And there is the fact that I had made a promise, albeit an informal one (without a will to make it legally binding) to cast you upon the shores of your favorite place on earth. Some requests simply transcend life, honey, and if this is what you wanted done, I don’t think I have the right to refuse you, especially since it’s within my power to grant. You’re going to have to wait for about twenty-two months for that, though, although we at least have a fairly certain date and time now.
And in the intervening time, there’s been some progress with regard to creating a totem upon which to center and grieve on (should it be necessary), even after most of what is left of you has been scattered within the Lake Erie waters. Here’s the first glimpse of the crystal grown from your carbon:

At the moment, it’s in a fairly raw state, but it pretty much fully grown. I’m told that it will begin the cutting process shortly, which will turn your ashes into a fully faceted diamond, for me to bring to the same fellow I bought your engagement ring and our wedding bands from, to create a final setting for you.
I’ve also thought of another thing to do with a small quantity of those same ashes; while you can’t travel with me the way I’d like you to, I can still take you with me in jewelry form.
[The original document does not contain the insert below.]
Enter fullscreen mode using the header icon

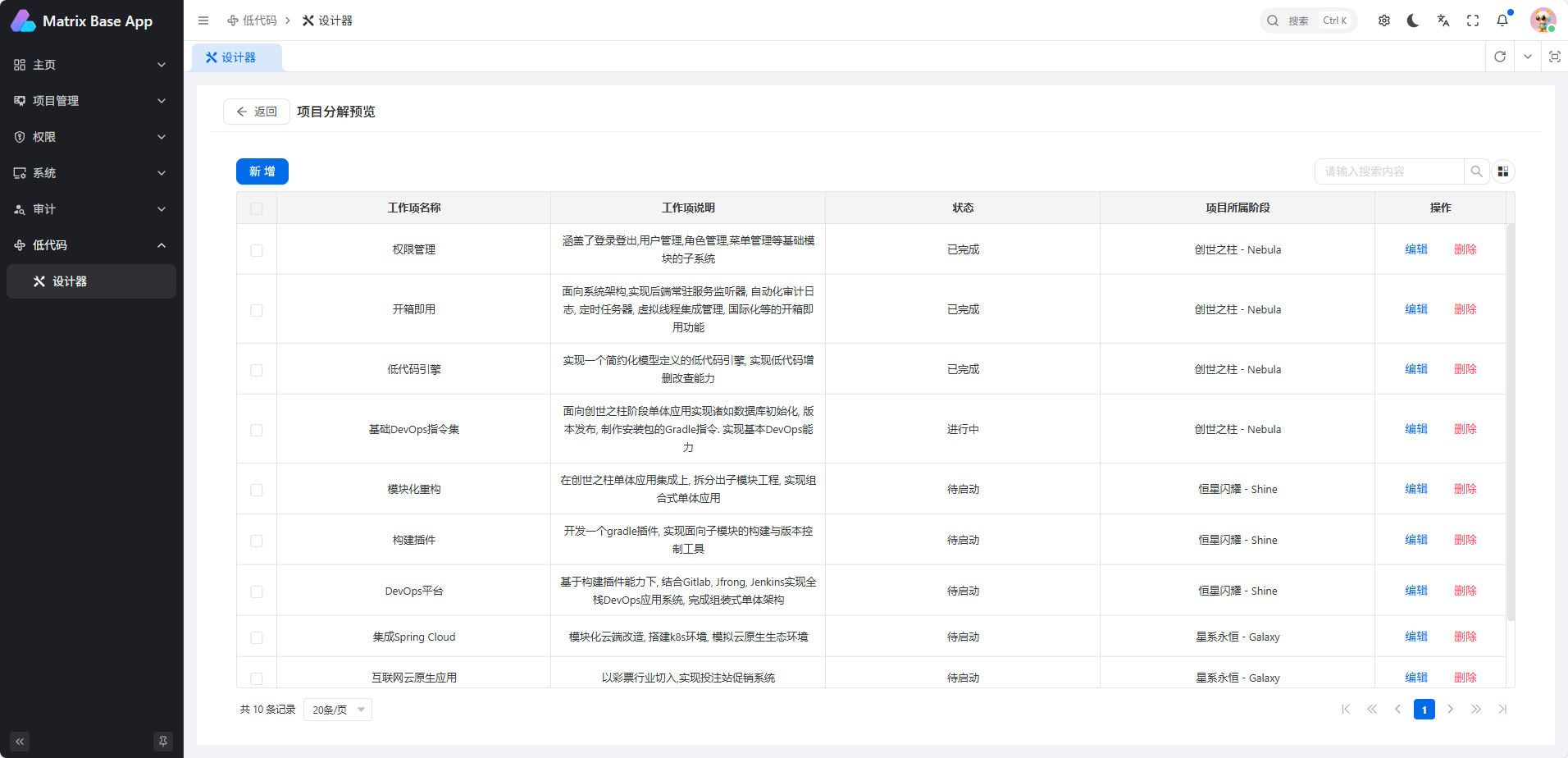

I’d found a few pendants that serve as small vials, like this one…

It had crossed my mind to bring something like this along with me on my next trip, and sprinkle just a few grains at every stop, so that a little bit of you gets to both visit and stay at each location – honestly, I wish I’d thought of this beforehand, on the last couple of trips I’ve taken. Still, better late than never.
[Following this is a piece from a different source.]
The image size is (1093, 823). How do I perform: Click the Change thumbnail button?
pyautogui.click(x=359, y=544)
There is one problem with a pendant like this, however…

I know it’s not something you asked for, in terms of final disposition, but I’d like to think that, given that most of you will still be brought to the shores of Schoolhouse Bay on the east side of Middle Bass Island, and set adrift there, you’d be okay with my taking a little bit of you for other purposes like this. Heck, I’ll even send you pictures along the way, if you’d like.
Until then, honey, keep an eye on me, and wish me luck. I’m going to need it.